* _Reading text_
* start *

So far so good.  Personally I find the concept of going back to a 
vendor (whther it be Ousterhout or Stallman) and saying 'your product
doesn't work under FreeBSD.  Here are some patches, and oh by the way we
totally mutilated your source to make it fit our particular pet build 
process so you'll have to pick the real changes from the chaff.' 
particularly ridiculous.

If the current build scheme can't handle third-party build structures
in some sensible fashion, then it is _BROKEN_ from the point of view of
the useful continuation of the expansion of FreeBSD.

Garret, Paul et al., this was discussed last time the import of gcc 2.7.2
was raised.  I can only assume that you decided the issue was beneath 
yourselves and killed the thread.

The conclusion that was reached last time was that a framework which
maintained the original build structure would be highly desirable
from the point of view of working more closely with vendors.

* end *

* _Provided data_
* start *

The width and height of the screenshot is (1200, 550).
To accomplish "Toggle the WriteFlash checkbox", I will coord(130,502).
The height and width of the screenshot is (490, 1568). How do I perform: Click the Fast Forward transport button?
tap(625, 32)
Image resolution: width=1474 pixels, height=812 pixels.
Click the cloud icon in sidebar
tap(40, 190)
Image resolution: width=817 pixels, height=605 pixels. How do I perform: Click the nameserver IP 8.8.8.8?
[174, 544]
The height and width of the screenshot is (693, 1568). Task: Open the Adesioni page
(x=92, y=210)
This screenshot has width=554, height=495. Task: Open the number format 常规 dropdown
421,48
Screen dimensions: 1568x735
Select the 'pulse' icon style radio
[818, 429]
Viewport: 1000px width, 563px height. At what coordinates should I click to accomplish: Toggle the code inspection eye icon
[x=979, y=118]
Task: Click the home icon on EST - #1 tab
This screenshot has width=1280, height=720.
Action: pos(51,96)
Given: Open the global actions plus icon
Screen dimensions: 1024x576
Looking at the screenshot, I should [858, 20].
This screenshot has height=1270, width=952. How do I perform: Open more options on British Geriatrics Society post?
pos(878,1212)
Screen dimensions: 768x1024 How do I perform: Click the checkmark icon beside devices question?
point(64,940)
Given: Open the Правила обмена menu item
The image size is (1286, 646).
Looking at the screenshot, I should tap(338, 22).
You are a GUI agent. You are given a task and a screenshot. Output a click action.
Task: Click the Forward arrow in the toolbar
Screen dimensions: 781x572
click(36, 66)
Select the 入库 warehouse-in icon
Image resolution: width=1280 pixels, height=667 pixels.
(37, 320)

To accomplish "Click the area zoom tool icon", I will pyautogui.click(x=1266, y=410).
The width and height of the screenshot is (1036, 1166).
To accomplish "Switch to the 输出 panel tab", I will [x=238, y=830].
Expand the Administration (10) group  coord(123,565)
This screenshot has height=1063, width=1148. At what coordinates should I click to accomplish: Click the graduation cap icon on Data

* end *

* _Stated goal 1_
Which two vendors does the post about FreeBSD's build scheme name as examples?
* _Stated goal 2_
Reproduce the passage of the post about FreeBSD's build scheme that begins at the words "If the current" and stops after "expansion of FreeBSD.".
* _Stated goal 3_
Resume the post about FreeBSD's build scheme, picking up right after its last sentence.
You won't need the data for any of this.

* _Exercise result 1_
Ousterhout and Stallman.

* _Exercise result 2_
If the current build scheme can't handle third-party build structures
in some sensible fashion, then it is _BROKEN_ from the point of view of
the useful continuation of the expansion of FreeBSD.

* _Exercise result 3_
Nate's comments about Flex are telling.  His insistence that he hasn't
upgraded it "because it wasn't necessary" aren't borne out by the
continuing questions being asked along the lines of "the Flex in /usr/bin
is version a.b.c which is really old and has lots of bugs and can't be
used to compile XYZ, you need version i.j.k instead".

I'm not accusing Nate of being lazy; I'm suggesting that upgrading Flex 
would be a lot easier if it weren't necessary to start by rewriting the
makefile from scratch.

> 	bmake'ing gmake and having gmake a prerequisite for these other
> 	GNU components is ugly (two make programs: gmake and bmake) but
> 	avoids both problems.

I am totally opposed to having gmake in the tree.  Note particularly
that neither gcc nor tcl require it, and in fact I suspect that most
of the basic FSF tools don't either.

> 	i imagine that there are other cvs issues here that escape me
> 	but what of incorporating gmake and using it in place of bmake
> 	for GNU stuff.  and not bringing in these monster tarballs.

Huh? this makes no sense whatsoever.  The issue is not about which make 
is used, it's about the structure of the Makefile(s) and source trees
involved.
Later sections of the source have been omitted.